Proposed Parenting Plans
The UDPCVA sets forth parenting plan requirements. These are more detailed than a standard Colorado parenting plan because of the unique military aspects. The plan must:
- be in writing;
- be signed by both parties and any non-parent to whom custody is granted;
- identify deployment location, duration, and conditions;
- specify caretaking responsibility;
- specify decision-making authority;
- specify any grant of limited contact to a nonparent, such as a grandparent;
- provide a method for dispute resolution;
- specify frequency, duration, and means by which the deploying parent will have contact with the child;
- specify contact between the deploying parent and child when the deploying parent is not on duty;
- acknowledge that child support can only be modified by a court order;
- provide for termination of the temporary plan after deployment return; and
- specify who will file the agreement with the court.
If the parties can not agree, the court decides after both parties submit separate proposed parenting plans. A court may allow a person who is not a parent to exercise parenting time on behalf of a deployed parent, such as a grandparent or stepparent.
The statute indicates that upon return to Colorado, and filing the notice with the court, parenting time and decision-making resume to the original parenting plan.
Overseas deployments cannot be used against military members in future legal proceedings. One should keep in mind that statutory standards for modifications of legal custody/decision-making still apply.
You do not have the legal right to make a unilateral decision to move out of state with your children even if you have primary custody or sole decision-making authority. You cannot geographically limit the other parent’s visitation unless you first obtain permission from the other parent or by order of the court.
Relocation can be difficult if the other parent fights it. If that’s the case, the court will decide whether authorizing such a relocation would serve the child’s best interests, as mandated by Colorado Revised Statute 14-10-129, which lays out the criteria courts must consider.
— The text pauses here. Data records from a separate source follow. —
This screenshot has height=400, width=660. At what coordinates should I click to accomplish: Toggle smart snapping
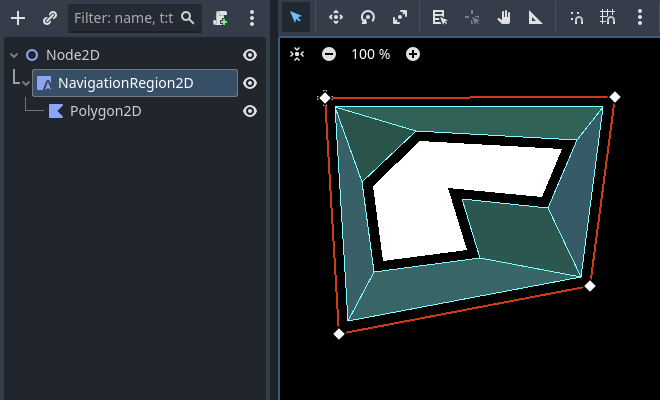pos(576,18)
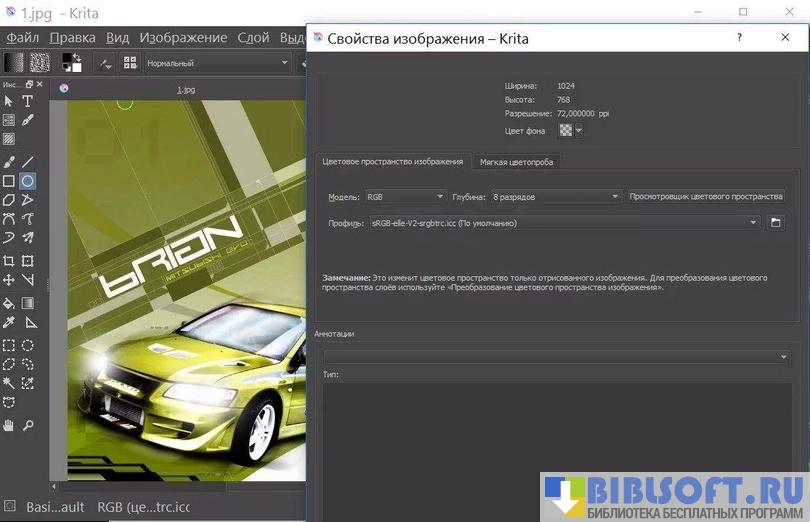This screenshot has height=522, width=810.
Task: Click the folder icon next to profile
Action: tap(774, 223)
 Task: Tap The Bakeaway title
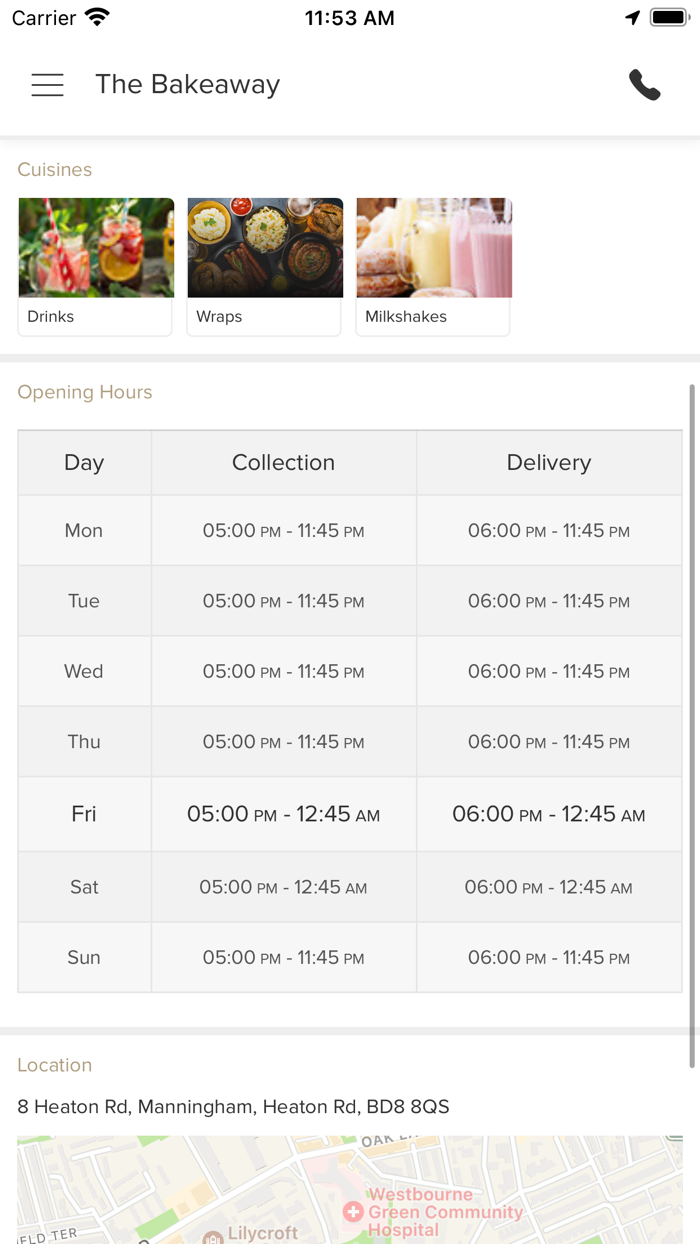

Relocation requests are difficult if both parties are good parents and one of them would be unfairly impacted by the move.
The party wishing to relocate with the children must be able to show the court that the relocation is beneficial for the children; not simply convenient for the parent.
Each case is unique, but a court will consider the reason for the move, whether reasonable visitation can be implemented for the other parent, and if the move is in the children’s’ best interest overall.
Colorado law allows emergency motions to restrict parenting time. However, the courts only consider a motion to restrict if the child is in imminent danger of physical or emotional harm during visits with the other parent.
The closer in time the event of concern has occurred, the more likely the imminent requirement.
Courts take motions to restrict seriously, therefore, the parent filing the motion has a high burden of proof. These requests should be filed sparingly and only in situations in which the child is legitimately in danger. Otherwise, you are likely to lose credibility with the court and the chances of your concerns being taken seriously if that were to happen are diminished significantly.
The law does not specify what is dangerous, recent, or imminent. Courts have the discretion to interpret the other parent’s behavior or environment.
Once a motion to restrict parenting time is filed, the court generally reviews it on a priority basis. Once the motion is filed, the other party’s parenting time is immediately restricted. If the court grants the initial restriction, the other party is likely subject to third-party monitoring until a full hearing is held to investigate the matter. The hearing must take place within 14 days of the filing and these motions are given priority on the court’s docket.